Am Institut für Geschichte und Theorie der Architektur und Stadt (GTAS) erforschen, analysieren und dokumentieren wir daher den Umgang mit politisch-ökonomischen Rahmenbedingungen und ethischen Anforderungen an Architektur und Architekt*innen. Wenn der bisherige Umgang (in Bezug auf die Disziplin, Profession und Ausbildung) mit unserer Welt, von Arroganz und Ignoranz, von falschen Schönheitsidealen und einem Verarzten von oberflächlichen Wunden geprägt war, versuchen wir (in solidarischen Zusammenschlüssen und Netzwerken), andere Wege, Mittel, Prozesse, Instrumente, und Vorschläge für eine Gesellschaft zu entwickeln, die sich—bewusst ob der Ursachen zeitgenössischer Herausforderungen—Fragen von Privilegien, Interessen, Macht oder Handlungsfähigkeit widmen.

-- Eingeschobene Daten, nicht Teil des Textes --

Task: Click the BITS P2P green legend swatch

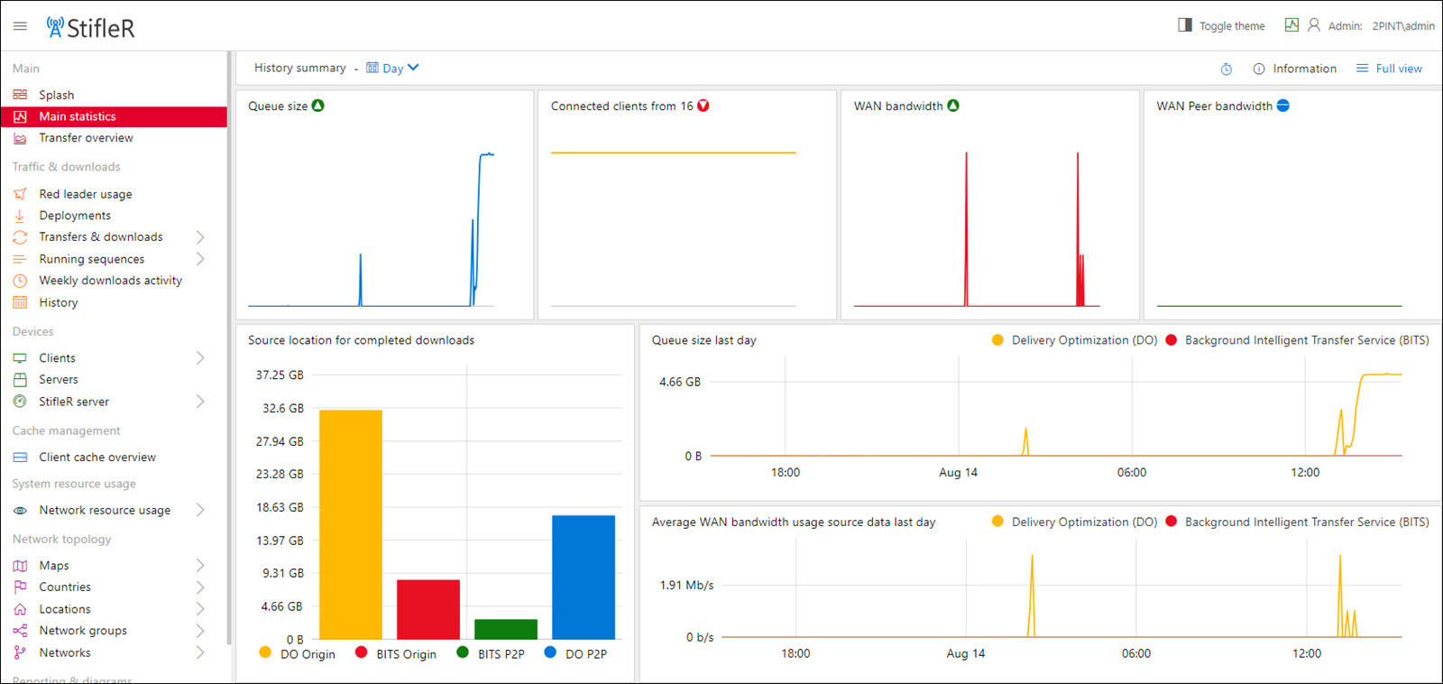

Um wahrhaft partizipative, klima- und sozialgerechte Räume denken, entwerfen und planen zu können, müssen historische Linien erkannt, kolonial geprägte Formen der Produktion und Reproduktion von Raum ausgehebelt, diskriminierende und rassistische Infrastrukturen aufgelöst, Beziehungen neu geknüpft werden. „Stay with the trouble” sagt die Philosophin Donna Haraway. “Schließt unerwartete Allianzen in den Ruinen des Kapitalismus” fordert die Anthropologin Anna Tsing. All das findet sich in den unterschiedlichen Arbeiten wieder, die am Institut für Geschichte und Theorie der Architektur und Stadt erstellt werden: sei es in Seminaren, freien Formaten, Forschungsprojekten, Publikationen, Spaziergängen, Podien, Veranstaltungen, und Vortragsreihen. Nichts davon ist perfekt. Viele Fragen bleiben offen. Aber alle sind Versuche, den Grund und Boden für diese notwendigen neuen Umgangsformen zu bereiten.